PROBLEM DESCRIPTION
Rewrite the lines from the one containing "How do I perform: Click" through the last line, both included, replacing "Survival Probability" with "Survival Rate" and changing nothing else.
* start DATA SHOWN *
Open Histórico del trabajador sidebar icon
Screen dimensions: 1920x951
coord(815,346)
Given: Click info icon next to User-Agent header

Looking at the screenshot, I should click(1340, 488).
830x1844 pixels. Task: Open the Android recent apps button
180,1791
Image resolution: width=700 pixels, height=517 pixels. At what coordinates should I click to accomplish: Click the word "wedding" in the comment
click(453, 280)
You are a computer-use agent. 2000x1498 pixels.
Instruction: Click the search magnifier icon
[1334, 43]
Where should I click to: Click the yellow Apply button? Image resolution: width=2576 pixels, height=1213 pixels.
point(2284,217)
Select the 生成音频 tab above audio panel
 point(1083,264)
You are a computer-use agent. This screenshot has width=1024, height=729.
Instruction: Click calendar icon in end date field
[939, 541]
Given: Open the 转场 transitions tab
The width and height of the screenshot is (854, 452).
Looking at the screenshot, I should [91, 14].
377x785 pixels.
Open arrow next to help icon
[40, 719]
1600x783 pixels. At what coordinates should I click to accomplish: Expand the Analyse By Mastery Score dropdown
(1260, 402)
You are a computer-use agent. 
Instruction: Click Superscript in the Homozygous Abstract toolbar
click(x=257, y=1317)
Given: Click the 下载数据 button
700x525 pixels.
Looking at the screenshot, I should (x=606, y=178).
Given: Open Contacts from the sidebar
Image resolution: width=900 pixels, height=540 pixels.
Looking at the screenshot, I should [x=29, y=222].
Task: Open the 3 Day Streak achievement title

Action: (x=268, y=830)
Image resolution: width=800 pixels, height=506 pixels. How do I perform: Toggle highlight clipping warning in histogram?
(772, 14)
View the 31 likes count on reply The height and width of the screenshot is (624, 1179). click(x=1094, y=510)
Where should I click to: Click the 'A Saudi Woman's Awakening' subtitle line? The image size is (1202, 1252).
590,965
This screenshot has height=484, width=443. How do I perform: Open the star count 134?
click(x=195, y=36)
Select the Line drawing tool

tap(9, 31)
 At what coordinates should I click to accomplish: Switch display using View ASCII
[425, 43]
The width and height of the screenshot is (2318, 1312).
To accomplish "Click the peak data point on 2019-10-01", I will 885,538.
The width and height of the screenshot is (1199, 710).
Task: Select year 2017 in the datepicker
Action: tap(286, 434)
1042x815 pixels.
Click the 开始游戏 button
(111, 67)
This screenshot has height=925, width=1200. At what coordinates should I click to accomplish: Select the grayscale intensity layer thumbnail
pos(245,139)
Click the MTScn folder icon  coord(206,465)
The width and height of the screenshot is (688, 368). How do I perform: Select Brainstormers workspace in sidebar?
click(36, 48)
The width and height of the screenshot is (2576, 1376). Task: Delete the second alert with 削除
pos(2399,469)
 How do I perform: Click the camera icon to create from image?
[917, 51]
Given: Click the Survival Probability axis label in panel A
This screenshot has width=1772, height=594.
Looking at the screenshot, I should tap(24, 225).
* end DATA SHOWN *
SOLUTION TO THIS EXERCISE
 How do I perform: Click the camera icon to create from image?
[917, 51]
Given: Click the Survival Rate axis label in panel A
This screenshot has width=1772, height=594.
Looking at the screenshot, I should tap(24, 225).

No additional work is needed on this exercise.